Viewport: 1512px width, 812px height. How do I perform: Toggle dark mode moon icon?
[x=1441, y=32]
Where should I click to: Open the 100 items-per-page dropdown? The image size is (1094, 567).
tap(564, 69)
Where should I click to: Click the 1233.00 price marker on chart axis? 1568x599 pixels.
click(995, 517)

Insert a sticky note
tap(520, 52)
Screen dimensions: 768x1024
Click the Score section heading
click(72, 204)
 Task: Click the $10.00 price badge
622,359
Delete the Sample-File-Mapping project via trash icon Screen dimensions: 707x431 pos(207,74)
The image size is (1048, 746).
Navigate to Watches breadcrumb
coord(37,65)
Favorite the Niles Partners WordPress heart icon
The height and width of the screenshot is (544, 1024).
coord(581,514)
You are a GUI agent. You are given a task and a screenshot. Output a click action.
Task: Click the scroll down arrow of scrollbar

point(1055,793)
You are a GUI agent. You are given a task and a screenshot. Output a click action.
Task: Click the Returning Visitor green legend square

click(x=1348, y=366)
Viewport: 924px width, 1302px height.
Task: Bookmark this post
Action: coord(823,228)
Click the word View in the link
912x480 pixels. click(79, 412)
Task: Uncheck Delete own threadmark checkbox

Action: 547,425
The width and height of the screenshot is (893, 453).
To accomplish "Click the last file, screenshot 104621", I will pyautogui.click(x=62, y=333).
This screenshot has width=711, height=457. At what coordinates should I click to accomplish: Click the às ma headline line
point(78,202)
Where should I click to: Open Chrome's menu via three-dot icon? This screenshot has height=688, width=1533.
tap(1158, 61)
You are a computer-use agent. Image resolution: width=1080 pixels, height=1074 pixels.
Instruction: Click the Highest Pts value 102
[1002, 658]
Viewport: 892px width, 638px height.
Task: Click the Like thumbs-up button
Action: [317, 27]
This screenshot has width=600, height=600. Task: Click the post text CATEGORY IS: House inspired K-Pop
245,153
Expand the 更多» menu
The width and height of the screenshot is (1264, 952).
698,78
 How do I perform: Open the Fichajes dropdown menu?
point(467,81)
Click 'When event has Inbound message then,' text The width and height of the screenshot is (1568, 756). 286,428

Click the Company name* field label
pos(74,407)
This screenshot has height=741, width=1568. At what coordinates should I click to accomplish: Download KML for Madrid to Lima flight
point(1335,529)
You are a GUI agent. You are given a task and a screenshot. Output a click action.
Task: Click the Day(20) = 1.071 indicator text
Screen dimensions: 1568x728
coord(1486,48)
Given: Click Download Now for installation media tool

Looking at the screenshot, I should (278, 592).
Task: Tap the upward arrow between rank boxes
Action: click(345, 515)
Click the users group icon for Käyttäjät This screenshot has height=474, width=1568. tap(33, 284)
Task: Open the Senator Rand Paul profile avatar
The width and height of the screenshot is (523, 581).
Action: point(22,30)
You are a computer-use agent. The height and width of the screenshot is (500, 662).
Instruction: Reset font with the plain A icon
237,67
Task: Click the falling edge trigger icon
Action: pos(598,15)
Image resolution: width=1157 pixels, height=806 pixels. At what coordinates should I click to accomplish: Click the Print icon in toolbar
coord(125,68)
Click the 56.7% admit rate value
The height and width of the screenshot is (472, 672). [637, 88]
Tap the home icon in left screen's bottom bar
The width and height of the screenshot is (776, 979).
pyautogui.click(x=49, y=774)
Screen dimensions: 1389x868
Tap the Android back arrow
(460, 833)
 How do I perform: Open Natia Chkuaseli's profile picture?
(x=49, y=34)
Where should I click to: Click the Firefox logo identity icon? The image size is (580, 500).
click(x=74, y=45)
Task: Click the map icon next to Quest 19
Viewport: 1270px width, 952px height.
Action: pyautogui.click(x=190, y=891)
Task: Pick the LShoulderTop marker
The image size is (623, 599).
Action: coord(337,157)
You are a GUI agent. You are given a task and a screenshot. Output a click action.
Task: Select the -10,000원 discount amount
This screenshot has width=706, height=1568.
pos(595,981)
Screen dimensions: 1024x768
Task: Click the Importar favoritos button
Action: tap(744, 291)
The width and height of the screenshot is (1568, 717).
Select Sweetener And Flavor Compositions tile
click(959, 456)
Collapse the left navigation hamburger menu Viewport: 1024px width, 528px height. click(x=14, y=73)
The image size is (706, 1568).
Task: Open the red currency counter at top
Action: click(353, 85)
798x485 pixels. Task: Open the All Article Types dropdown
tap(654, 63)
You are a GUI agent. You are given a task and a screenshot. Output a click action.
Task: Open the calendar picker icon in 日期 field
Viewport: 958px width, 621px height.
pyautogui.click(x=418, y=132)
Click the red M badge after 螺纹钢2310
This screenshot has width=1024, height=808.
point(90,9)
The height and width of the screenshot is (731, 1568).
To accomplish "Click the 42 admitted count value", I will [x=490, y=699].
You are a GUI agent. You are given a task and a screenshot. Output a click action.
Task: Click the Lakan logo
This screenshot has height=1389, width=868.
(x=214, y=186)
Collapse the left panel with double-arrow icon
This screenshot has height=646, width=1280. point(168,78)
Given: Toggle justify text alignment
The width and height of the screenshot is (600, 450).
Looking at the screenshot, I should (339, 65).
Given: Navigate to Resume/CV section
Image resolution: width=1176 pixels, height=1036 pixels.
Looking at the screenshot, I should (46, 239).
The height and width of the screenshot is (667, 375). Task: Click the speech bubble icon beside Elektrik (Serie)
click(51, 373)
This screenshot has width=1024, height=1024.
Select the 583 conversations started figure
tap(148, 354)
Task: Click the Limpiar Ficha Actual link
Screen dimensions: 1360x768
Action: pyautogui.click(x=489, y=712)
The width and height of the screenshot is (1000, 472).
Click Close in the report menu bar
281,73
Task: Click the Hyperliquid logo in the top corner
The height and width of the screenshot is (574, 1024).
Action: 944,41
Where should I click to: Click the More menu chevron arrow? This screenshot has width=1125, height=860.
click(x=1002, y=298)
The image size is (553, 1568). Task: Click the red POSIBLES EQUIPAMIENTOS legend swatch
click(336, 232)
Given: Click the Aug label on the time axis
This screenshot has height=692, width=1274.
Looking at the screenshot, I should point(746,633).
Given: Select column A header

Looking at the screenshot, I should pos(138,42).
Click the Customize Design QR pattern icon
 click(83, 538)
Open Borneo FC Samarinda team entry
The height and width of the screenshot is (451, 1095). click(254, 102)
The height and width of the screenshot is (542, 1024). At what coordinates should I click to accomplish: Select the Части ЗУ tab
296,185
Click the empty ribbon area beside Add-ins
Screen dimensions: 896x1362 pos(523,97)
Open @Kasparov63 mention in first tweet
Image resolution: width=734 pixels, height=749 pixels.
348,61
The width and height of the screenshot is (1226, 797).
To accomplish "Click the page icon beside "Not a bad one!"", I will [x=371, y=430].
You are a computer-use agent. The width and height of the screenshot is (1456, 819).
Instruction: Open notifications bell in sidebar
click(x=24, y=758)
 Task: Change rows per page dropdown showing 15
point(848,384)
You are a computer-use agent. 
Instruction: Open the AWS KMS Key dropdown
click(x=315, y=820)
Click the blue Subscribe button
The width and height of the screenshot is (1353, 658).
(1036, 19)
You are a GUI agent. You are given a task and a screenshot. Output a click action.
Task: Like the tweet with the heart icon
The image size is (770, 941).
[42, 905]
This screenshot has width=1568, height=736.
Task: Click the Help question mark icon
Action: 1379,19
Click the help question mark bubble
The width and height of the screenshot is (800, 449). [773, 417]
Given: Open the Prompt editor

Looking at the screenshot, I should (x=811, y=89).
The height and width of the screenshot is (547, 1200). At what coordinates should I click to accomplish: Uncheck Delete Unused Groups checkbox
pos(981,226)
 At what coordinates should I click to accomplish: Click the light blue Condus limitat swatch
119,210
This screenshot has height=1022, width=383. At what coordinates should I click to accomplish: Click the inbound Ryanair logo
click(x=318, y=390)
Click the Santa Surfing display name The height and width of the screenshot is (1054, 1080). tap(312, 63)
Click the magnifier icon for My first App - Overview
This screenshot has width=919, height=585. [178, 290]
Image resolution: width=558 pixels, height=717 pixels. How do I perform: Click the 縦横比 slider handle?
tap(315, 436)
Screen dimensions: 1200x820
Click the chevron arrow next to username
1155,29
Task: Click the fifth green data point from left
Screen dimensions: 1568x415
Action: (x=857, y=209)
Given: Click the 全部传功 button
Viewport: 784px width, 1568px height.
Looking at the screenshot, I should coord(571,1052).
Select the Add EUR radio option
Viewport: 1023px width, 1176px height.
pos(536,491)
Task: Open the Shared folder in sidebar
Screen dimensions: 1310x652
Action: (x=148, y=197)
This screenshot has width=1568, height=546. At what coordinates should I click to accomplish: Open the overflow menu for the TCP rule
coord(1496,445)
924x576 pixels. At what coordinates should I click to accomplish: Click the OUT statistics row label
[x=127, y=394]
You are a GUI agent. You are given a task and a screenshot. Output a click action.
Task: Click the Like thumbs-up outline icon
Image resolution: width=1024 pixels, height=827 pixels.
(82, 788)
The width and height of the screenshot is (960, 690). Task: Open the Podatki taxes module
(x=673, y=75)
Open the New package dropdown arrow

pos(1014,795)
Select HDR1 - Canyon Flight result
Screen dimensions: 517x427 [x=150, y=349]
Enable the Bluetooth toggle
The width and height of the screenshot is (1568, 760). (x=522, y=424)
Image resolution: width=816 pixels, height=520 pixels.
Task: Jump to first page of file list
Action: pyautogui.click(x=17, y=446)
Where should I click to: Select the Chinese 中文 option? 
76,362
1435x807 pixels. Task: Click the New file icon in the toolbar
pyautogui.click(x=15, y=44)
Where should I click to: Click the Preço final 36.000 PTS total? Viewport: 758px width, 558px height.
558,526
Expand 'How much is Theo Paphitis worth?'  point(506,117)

.....

Give back exactly the lines above, from the line containing "Viewport: 1270px width, 952px height." through the line containing "Task: Click the Lakan logo", with both end lines and nothing more.

**Answer:**
Viewport: 1270px width, 952px height.
Action: pyautogui.click(x=190, y=891)
Task: Pick the LShoulderTop marker
The image size is (623, 599).
Action: coord(337,157)
You are a GUI agent. You are given a task and a screenshot. Output a click action.
Task: Select the -10,000원 discount amount
This screenshot has width=706, height=1568.
pos(595,981)
Screen dimensions: 1024x768
Task: Click the Importar favoritos button
Action: tap(744, 291)
The width and height of the screenshot is (1568, 717).
Select Sweetener And Flavor Compositions tile
click(959, 456)
Collapse the left navigation hamburger menu Viewport: 1024px width, 528px height. click(x=14, y=73)
The image size is (706, 1568).
Task: Open the red currency counter at top
Action: click(353, 85)
798x485 pixels. Task: Open the All Article Types dropdown
tap(654, 63)
You are a GUI agent. You are given a task and a screenshot. Output a click action.
Task: Open the calendar picker icon in 日期 field
Viewport: 958px width, 621px height.
pyautogui.click(x=418, y=132)
Click the red M badge after 螺纹钢2310
This screenshot has width=1024, height=808.
point(90,9)
The height and width of the screenshot is (731, 1568).
To accomplish "Click the 42 admitted count value", I will [x=490, y=699].
You are a GUI agent. You are given a task and a screenshot. Output a click action.
Task: Click the Lakan logo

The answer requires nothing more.